Last call for comments on TTAB rule changes
Gerard Rogers, Chief Administrative Trademark Judge at the Trademark Trial and Appeal Board, gave an update on the Board’s proposed rule changes yesterday during the USPTO Users’ Meeting.
Comments on the Notice of Proposed Rulemaking (which was published in April) are due June 3. Rogers said there were many reasons for considering the first rule changes to the TTAB since 2007, including case law, federal rule changes and technological advantages.
“The decision last year by the Supreme Court in B&B Hardware v. Hargis Industries has become involved in the conversation since our Notice of Proposed Rulemaking,” noted Rogers. “But I can assure you it was neither a reason for proposing it nor is it a reason for not proposing it. I know some of the comments we have received said maybe we shouldn’t be involved in this rulemaking after the Supreme Court ruling. We don’t see it that way. It was in the works already.”

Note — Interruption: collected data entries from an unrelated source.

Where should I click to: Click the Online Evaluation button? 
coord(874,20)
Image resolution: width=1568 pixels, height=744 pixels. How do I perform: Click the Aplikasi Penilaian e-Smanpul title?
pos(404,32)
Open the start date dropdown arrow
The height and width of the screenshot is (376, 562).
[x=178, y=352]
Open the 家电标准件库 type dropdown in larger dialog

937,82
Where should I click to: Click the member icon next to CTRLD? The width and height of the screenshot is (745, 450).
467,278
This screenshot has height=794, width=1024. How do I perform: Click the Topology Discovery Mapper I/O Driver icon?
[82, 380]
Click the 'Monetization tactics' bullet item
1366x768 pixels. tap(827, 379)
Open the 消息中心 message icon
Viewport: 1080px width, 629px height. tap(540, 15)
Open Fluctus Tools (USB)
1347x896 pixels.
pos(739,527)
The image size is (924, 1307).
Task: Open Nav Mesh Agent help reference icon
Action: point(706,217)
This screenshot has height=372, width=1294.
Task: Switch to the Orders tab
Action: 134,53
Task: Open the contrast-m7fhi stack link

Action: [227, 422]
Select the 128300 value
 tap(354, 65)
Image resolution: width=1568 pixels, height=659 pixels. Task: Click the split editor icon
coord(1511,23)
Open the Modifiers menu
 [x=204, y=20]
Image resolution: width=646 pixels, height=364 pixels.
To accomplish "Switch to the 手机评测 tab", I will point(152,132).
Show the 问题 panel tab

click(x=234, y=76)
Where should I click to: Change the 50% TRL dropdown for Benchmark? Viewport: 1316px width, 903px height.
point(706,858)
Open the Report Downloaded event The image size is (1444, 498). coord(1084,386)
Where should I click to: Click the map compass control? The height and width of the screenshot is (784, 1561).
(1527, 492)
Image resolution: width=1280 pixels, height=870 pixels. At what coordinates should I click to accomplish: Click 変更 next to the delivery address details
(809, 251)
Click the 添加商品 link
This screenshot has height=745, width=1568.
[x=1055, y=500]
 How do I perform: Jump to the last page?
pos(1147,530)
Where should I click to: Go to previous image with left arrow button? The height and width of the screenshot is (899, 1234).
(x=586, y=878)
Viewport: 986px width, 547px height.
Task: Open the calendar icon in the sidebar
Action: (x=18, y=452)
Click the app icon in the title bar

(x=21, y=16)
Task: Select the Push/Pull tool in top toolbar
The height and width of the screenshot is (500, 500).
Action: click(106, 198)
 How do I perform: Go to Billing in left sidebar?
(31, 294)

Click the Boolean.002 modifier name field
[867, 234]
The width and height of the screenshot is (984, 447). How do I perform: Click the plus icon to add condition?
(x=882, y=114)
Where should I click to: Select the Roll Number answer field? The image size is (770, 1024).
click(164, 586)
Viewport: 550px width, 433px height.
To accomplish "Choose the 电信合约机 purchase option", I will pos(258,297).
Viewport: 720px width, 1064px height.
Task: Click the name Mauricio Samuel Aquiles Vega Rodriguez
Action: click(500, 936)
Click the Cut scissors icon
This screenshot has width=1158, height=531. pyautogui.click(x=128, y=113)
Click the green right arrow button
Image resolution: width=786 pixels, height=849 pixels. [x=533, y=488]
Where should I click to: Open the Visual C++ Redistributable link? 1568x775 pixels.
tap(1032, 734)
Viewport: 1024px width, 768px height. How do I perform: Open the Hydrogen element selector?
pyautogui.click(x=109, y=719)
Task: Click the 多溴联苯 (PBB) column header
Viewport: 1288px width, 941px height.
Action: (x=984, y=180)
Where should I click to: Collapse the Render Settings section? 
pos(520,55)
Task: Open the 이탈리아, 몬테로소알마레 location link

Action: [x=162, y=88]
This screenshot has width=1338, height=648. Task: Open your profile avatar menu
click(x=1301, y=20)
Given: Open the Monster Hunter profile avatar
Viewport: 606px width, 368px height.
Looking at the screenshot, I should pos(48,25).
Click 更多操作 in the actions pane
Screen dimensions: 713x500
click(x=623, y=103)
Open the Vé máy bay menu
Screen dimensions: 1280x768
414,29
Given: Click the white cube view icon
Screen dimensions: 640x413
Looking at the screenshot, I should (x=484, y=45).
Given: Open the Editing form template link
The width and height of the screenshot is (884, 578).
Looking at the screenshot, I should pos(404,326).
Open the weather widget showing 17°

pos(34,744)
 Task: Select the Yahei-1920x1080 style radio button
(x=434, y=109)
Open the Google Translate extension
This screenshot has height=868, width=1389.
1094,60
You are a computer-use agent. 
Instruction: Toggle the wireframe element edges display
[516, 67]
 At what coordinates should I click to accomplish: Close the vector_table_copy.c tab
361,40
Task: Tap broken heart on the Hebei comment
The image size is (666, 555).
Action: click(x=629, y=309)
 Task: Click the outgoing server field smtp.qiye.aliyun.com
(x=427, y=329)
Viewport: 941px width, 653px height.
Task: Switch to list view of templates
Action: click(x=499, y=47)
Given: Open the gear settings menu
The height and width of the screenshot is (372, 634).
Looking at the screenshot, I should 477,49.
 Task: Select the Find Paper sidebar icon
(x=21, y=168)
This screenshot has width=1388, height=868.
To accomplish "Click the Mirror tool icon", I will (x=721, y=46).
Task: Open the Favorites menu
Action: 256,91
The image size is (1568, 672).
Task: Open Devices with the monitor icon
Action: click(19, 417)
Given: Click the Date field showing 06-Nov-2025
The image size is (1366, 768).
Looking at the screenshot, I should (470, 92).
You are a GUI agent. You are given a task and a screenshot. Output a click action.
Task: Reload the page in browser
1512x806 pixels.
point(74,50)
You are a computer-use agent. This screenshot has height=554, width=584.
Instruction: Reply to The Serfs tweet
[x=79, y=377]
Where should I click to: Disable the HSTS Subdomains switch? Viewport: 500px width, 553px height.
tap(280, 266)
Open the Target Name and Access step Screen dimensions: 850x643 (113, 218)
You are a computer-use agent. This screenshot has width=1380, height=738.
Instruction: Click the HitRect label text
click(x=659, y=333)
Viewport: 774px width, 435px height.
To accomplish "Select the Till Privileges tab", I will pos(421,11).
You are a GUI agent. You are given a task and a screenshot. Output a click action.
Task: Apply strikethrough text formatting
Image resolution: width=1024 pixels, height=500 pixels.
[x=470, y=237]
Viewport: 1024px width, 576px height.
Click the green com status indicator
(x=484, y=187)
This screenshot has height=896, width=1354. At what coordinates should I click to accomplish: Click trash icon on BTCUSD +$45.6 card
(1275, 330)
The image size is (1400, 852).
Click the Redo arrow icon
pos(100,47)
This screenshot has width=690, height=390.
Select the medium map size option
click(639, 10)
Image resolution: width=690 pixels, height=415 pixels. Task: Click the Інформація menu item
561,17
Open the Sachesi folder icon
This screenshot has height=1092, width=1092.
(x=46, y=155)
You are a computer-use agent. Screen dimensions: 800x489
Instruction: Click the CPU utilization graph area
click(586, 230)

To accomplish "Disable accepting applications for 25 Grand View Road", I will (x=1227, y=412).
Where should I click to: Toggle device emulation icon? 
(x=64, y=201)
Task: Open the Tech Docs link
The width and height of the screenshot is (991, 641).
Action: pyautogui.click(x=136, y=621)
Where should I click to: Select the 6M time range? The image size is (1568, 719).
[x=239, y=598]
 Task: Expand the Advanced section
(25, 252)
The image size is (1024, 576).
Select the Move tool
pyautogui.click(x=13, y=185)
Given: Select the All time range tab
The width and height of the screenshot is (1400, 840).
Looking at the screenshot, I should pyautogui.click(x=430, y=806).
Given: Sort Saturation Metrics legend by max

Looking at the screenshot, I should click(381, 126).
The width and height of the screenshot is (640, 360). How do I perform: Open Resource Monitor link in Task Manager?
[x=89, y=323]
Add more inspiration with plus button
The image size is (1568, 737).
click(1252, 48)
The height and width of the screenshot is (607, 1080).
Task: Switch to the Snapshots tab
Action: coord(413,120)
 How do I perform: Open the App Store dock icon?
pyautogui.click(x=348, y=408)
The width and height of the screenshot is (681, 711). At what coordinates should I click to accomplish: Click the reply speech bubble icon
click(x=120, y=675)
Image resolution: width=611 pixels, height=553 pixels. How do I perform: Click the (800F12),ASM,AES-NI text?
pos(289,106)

One of the biggest focuses of the rule changes is to make the TTAB filing completely electronic. “If the system is down, you can still file on paper but it needs a petition to the Director attached,” said Rogers. “So the lesson there is to file early, and that way you won’t run up against such issues.” Rogers urged any registrants that want to comment on the notice to act fast. “What will ultimately be in the Notice of Final Rulemaking may change some so if you do want to comment you have got a week and a half,” he said. The final rules package is expected to be published in September.
The USPTO is scheduled to issue a report reviewing the comments received on June 24. That day is also the effective date of the Board’s new Standard Protective Order. It will apply to all pending cases with some limited exceptions. Mary Boney Denison, Commissioner for Trademarks at the USPTO also gave an update on several initiatives, including updating all the Office’s computer systems, TM5, a new online payment tool, outreach, the IP attaché program and the fees proposal. On the latter point, Denison said the USPTO is “trying to drive behavior away from paper” and that there should be a proposal in the Federal Register next month. She noted that about 84% of filing is done electronically now. Denison reported that filing this year is up 8% to 9%. “We are expecting filings to keep going,” she said.